Scan the lines below for the string "agent". Reply with how many match, and no other words.

-- Data under study follows --

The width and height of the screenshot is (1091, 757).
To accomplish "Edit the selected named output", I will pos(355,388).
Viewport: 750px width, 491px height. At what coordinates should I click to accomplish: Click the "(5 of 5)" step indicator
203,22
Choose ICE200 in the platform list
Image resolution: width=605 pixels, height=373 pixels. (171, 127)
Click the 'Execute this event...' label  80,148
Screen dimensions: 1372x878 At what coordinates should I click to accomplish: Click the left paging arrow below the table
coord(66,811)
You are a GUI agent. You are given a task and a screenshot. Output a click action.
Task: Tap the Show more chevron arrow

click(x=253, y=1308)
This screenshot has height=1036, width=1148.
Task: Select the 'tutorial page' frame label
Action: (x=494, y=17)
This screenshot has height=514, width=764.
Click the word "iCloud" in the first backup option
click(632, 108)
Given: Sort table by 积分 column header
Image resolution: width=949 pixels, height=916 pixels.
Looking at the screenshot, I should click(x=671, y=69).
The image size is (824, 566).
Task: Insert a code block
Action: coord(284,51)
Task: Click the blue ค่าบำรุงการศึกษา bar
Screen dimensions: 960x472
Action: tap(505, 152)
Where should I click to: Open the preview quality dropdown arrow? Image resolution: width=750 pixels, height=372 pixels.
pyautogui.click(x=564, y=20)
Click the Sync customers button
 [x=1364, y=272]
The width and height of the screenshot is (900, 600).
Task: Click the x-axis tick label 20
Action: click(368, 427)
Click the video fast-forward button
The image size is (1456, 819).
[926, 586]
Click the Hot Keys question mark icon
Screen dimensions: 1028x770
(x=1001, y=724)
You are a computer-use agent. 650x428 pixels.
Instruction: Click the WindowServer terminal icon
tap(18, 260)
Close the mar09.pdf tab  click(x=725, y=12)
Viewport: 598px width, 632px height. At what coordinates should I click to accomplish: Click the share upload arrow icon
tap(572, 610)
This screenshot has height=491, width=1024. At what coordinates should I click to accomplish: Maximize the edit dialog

-- Data under study concluded --

Result for this exercise: 2